DeleteReswitching of the sort described here can occur with any input. We Austrian Economists disagree with reswitching when discussing *Capital and Interest*. That's because we know a special thing about the interest rate: it's generally low. In his examples of capital reswitching Samuelson uses a very high interest rate. If a low interest rate is used instead then implausible assumptions are needed to make it work.
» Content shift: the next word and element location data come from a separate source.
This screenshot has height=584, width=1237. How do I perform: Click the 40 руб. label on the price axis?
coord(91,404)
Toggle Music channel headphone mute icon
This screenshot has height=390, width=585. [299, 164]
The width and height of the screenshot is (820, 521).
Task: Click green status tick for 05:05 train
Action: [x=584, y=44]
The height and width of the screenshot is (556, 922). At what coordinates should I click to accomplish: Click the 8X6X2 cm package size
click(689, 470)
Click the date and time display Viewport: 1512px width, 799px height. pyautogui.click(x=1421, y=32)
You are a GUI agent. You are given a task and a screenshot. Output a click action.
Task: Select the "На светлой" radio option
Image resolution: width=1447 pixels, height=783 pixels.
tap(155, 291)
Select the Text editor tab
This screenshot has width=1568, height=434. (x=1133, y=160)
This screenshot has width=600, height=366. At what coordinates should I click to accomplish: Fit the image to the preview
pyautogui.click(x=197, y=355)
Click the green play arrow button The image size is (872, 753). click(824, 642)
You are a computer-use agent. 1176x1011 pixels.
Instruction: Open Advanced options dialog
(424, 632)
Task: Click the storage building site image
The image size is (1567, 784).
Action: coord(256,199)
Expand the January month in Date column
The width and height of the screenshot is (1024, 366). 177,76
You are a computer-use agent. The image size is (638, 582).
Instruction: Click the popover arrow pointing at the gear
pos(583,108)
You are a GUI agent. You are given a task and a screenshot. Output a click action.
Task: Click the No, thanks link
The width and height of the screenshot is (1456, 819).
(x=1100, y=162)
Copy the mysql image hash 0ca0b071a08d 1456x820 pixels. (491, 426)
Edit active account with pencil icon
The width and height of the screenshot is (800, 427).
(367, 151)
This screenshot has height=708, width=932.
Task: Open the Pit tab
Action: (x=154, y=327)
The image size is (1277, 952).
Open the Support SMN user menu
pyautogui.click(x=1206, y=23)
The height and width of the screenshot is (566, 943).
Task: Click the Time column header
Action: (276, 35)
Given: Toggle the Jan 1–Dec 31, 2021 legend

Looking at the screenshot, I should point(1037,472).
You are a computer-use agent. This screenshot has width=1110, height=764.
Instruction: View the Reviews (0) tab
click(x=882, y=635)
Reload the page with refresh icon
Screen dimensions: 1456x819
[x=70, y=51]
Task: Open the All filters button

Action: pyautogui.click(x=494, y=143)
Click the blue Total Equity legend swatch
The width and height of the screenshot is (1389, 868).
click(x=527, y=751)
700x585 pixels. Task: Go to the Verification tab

Garrison describes this in his paper "Reflections on Reswitching and Roundaboutness". Without that special knowledge we can't eliminate reswitching as a possibility with other inputs. I generally agree with Daniel though that it's implausible, but monopsony is quite implausible too. There are other explanations though.
ReplyDeleteRob Rawlings is right to bring up capital producing processes. It's the same in the debates about roundaboutness, the *total roundaboutness is the issue, not that within one firm or industry. This can get quite tricky. For problems like this it's necessary to be specific about time, to describe how time is treated carefully. Hayek describes this early on in "The Pure Theory of Capital".
While the issue of "reswitching" may be an interesting one to some theoretically-minded economists...has there ever been a historically-documented case of the phenomenon in economic history?
ReplyDeleteIsn't the assumption that the skilled labor has less capital unrealistic.
ReplyDeleteSkilled labor means they can use complex equipment and techniques and a major determinate of productivity is that skilled labor is more productive. But it is more productive because of both the workers training and experience and the amount of capital he works with. Skilled labor digging a ditch with a back-hoe has more capital than unskilled labor using shovels.